§ **Work instruction**:
Print the data that follows, exactly and completely.

START Exercise data

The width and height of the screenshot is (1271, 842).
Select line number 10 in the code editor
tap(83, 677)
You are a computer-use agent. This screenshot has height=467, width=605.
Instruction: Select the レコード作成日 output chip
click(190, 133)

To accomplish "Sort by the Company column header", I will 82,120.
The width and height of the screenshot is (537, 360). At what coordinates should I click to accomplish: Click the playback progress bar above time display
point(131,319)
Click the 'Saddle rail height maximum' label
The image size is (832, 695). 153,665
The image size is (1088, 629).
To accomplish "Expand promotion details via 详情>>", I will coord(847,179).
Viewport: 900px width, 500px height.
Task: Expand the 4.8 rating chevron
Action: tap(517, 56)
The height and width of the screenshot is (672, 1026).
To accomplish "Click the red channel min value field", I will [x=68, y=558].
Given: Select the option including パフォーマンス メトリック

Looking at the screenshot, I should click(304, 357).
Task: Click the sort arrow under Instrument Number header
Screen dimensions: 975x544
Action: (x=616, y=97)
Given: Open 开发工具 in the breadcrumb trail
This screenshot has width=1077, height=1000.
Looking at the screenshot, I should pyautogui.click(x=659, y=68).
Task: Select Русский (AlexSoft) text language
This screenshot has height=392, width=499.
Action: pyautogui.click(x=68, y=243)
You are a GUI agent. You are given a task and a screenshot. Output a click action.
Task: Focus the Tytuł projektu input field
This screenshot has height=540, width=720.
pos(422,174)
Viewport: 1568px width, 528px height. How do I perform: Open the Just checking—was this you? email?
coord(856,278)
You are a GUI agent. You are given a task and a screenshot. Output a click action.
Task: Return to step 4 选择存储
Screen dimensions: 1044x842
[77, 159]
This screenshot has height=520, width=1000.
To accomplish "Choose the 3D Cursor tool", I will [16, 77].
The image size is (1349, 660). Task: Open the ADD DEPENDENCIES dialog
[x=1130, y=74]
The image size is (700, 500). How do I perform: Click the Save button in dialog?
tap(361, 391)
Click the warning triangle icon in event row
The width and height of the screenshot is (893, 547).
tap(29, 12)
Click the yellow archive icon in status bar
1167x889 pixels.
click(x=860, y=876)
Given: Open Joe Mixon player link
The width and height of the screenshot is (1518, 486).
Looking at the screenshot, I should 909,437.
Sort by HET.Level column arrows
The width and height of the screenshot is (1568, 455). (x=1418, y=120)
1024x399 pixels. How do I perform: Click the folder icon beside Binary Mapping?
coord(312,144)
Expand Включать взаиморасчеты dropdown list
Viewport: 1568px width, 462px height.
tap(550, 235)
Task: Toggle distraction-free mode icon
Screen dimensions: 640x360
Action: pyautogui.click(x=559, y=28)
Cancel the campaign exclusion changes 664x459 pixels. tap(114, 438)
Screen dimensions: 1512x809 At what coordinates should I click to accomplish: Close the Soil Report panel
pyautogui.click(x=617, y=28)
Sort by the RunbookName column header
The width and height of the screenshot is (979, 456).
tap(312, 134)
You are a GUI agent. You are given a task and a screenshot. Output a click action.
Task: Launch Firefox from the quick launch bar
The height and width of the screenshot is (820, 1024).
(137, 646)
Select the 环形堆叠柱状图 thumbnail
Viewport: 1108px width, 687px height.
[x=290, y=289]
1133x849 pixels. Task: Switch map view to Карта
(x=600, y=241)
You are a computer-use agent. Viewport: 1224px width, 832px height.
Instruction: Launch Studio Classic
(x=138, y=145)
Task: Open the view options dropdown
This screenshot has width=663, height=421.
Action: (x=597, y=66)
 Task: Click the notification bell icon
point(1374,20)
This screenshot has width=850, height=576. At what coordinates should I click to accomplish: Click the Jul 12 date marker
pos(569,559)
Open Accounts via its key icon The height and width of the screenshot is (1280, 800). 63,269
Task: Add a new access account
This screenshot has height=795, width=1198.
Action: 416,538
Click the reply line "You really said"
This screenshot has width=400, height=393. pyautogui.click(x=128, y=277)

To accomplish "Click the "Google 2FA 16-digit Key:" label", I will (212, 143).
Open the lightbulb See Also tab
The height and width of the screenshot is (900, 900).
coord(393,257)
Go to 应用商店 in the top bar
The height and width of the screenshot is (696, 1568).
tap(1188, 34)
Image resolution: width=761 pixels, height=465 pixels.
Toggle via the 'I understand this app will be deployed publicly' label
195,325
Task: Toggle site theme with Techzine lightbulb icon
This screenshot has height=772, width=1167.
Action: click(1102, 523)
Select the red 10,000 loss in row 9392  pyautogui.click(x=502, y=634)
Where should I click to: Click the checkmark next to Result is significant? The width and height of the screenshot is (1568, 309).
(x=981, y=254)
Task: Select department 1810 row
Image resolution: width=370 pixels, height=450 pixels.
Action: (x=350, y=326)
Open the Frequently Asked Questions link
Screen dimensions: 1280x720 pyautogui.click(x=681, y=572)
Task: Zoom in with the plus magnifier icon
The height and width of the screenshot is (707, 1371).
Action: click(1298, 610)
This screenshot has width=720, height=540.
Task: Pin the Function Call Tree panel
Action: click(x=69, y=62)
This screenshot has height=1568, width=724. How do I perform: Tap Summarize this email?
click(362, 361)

END Exercise data

§ **Result**:
The width and height of the screenshot is (1271, 842).
Select line number 10 in the code editor
tap(83, 677)
You are a computer-use agent. This screenshot has height=467, width=605.
Instruction: Select the レコード作成日 output chip
click(190, 133)

To accomplish "Sort by the Company column header", I will 82,120.
The width and height of the screenshot is (537, 360). At what coordinates should I click to accomplish: Click the playback progress bar above time display
point(131,319)
Click the 'Saddle rail height maximum' label
The image size is (832, 695). 153,665
The image size is (1088, 629).
To accomplish "Expand promotion details via 详情>>", I will coord(847,179).
Viewport: 900px width, 500px height.
Task: Expand the 4.8 rating chevron
Action: tap(517, 56)
The height and width of the screenshot is (672, 1026).
To accomplish "Click the red channel min value field", I will [x=68, y=558].
Given: Select the option including パフォーマンス メトリック

Looking at the screenshot, I should click(304, 357).
Task: Click the sort arrow under Instrument Number header
Screen dimensions: 975x544
Action: (x=616, y=97)
Given: Open 开发工具 in the breadcrumb trail
This screenshot has width=1077, height=1000.
Looking at the screenshot, I should pyautogui.click(x=659, y=68).
Task: Select Русский (AlexSoft) text language
This screenshot has height=392, width=499.
Action: pyautogui.click(x=68, y=243)
You are a GUI agent. You are given a task and a screenshot. Output a click action.
Task: Focus the Tytuł projektu input field
This screenshot has height=540, width=720.
pos(422,174)
Viewport: 1568px width, 528px height. How do I perform: Open the Just checking—was this you? email?
coord(856,278)
You are a GUI agent. You are given a task and a screenshot. Output a click action.
Task: Return to step 4 选择存储
Screen dimensions: 1044x842
[77, 159]
This screenshot has height=520, width=1000.
To accomplish "Choose the 3D Cursor tool", I will [16, 77].
The image size is (1349, 660). Task: Open the ADD DEPENDENCIES dialog
[x=1130, y=74]
The image size is (700, 500). How do I perform: Click the Save button in dialog?
tap(361, 391)
Click the warning triangle icon in event row
The width and height of the screenshot is (893, 547).
tap(29, 12)
Click the yellow archive icon in status bar
1167x889 pixels.
click(x=860, y=876)
Given: Open Joe Mixon player link
The width and height of the screenshot is (1518, 486).
Looking at the screenshot, I should 909,437.
Sort by HET.Level column arrows
The width and height of the screenshot is (1568, 455). (x=1418, y=120)
1024x399 pixels. How do I perform: Click the folder icon beside Binary Mapping?
coord(312,144)
Expand Включать взаиморасчеты dropdown list
Viewport: 1568px width, 462px height.
tap(550, 235)
Task: Toggle distraction-free mode icon
Screen dimensions: 640x360
Action: pyautogui.click(x=559, y=28)
Cancel the campaign exclusion changes 664x459 pixels. tap(114, 438)
Screen dimensions: 1512x809 At what coordinates should I click to accomplish: Close the Soil Report panel
pyautogui.click(x=617, y=28)
Sort by the RunbookName column header
The width and height of the screenshot is (979, 456).
tap(312, 134)
You are a GUI agent. You are given a task and a screenshot. Output a click action.
Task: Launch Firefox from the quick launch bar
The height and width of the screenshot is (820, 1024).
(137, 646)
Select the 环形堆叠柱状图 thumbnail
Viewport: 1108px width, 687px height.
[x=290, y=289]
1133x849 pixels. Task: Switch map view to Карта
(x=600, y=241)
You are a computer-use agent. Viewport: 1224px width, 832px height.
Instruction: Launch Studio Classic
(x=138, y=145)
Task: Open the view options dropdown
This screenshot has width=663, height=421.
Action: (x=597, y=66)
 Task: Click the notification bell icon
point(1374,20)
This screenshot has width=850, height=576. At what coordinates should I click to accomplish: Click the Jul 12 date marker
pos(569,559)
Open Accounts via its key icon The height and width of the screenshot is (1280, 800). 63,269
Task: Add a new access account
This screenshot has height=795, width=1198.
Action: 416,538
Click the reply line "You really said"
This screenshot has width=400, height=393. pyautogui.click(x=128, y=277)

To accomplish "Click the "Google 2FA 16-digit Key:" label", I will (212, 143).
Open the lightbulb See Also tab
The height and width of the screenshot is (900, 900).
coord(393,257)
Go to 应用商店 in the top bar
The height and width of the screenshot is (696, 1568).
tap(1188, 34)
Image resolution: width=761 pixels, height=465 pixels.
Toggle via the 'I understand this app will be deployed publicly' label
195,325
Task: Toggle site theme with Techzine lightbulb icon
This screenshot has height=772, width=1167.
Action: click(1102, 523)
Select the red 10,000 loss in row 9392  pyautogui.click(x=502, y=634)
Where should I click to: Click the checkmark next to Result is significant? The width and height of the screenshot is (1568, 309).
(x=981, y=254)
Task: Select department 1810 row
Image resolution: width=370 pixels, height=450 pixels.
Action: (x=350, y=326)
Open the Frequently Asked Questions link
Screen dimensions: 1280x720 pyautogui.click(x=681, y=572)
Task: Zoom in with the plus magnifier icon
The height and width of the screenshot is (707, 1371).
Action: click(1298, 610)
This screenshot has width=720, height=540.
Task: Pin the Function Call Tree panel
Action: click(x=69, y=62)
This screenshot has height=1568, width=724. How do I perform: Tap Summarize this email?
click(362, 361)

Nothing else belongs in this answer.